From 1951 to 1957, Denis Mee worked for M.S.S. in Colnbrook, UK in the field of Magnetics. In 1957, he emigrated to the United States to join Columbia Broadcasting System Laboratories where he became Technical Director of the Magnetics Group. In 1964, he received the IRE Audio Society Award for his work on high-density audio stereo tape recording. Mee joined IBM Research at Yorktown Heights in 1962 as a research staff member. Three years later, he transferred to the IBM Advanced Technology group in San Jose, California. He subsequently contributed to and managed several ground-breaking data storage technology programs such as thin-film heads for hard disk drives and several types of optical storage technologies. In 1982 Mee was a co-founder and first director of IBM's Magnetic Recording Institute, one of the first of 19 joint programs at IBM, in this case focused on storage technology. He was appointed IBM Fellow in 1983. Mee retired from IBM in 1993 and has since been a consultant to and participant in joint industry-university magnetic and optical data storage programs. He led IBM's efforts in the early 1980s to establish University Research Centers in magnetic and optical storage including ones at the Center for Magnetic Recording Research at UC San Diego and the Data Storage Systems Center at Carnegie Mellon University.
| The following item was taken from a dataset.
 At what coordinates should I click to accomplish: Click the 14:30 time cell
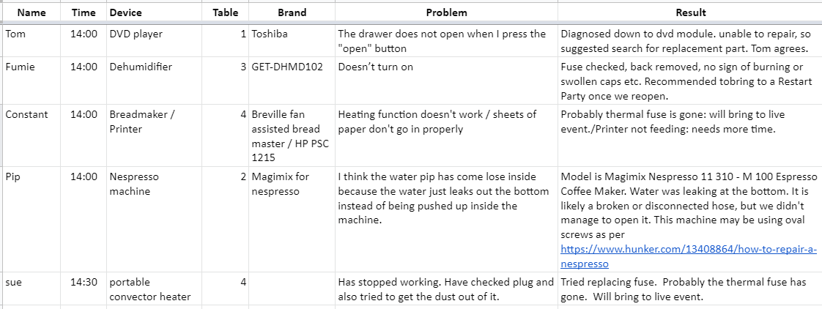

He is a co-founder and first chairman of the board of the National Storage Industry Consortium founded in 1991 to enhance industry competitiveness thru cooperation between universities and industry. Mee is one of the founding members of and has been a major contributor to the at the Computer History Museum, Mountain View, California. Mee's son, Robert C. Mee, is the founder and CEO of Pivotal Software
Awards and recognition
In 1964, Mee received the Institute of Radio Engineers Audio Society Award "for outstanding work on high-density audio stereo tape recording". He was made a Fellow of the Institute of Electrical and Electronics Engineers for his "extraordinary record of accomplishments" in 1970. He was also placed on the IT History SocietyHonor Roll as a "key technologist and pioneer in the computer industry". He received an IBM Corporate Recognition Award in 1980. Denis Mee became an IBM Fellow in 1983. In 1994 he received the IEEE Reynold B. Johnson Information Storage Systems Award "for contributions to the design of optical, magneto-optical, and magnetic recording files". In 1996, he became a member of the National Academy of Engineering, a list of "the world's most accomplished engineers", for "contributions to magnetic storage and the development of thin-film heads". In 2000, he received the IEEE Magnetics Society Achievement Award. for "his technical accomplishments and his services to the magnetics community".
Books and publications
Among the books Denis Mee has authored, co-authored or edited are:
“Physics of Magnetic Recording”, North Holland Pub. Co.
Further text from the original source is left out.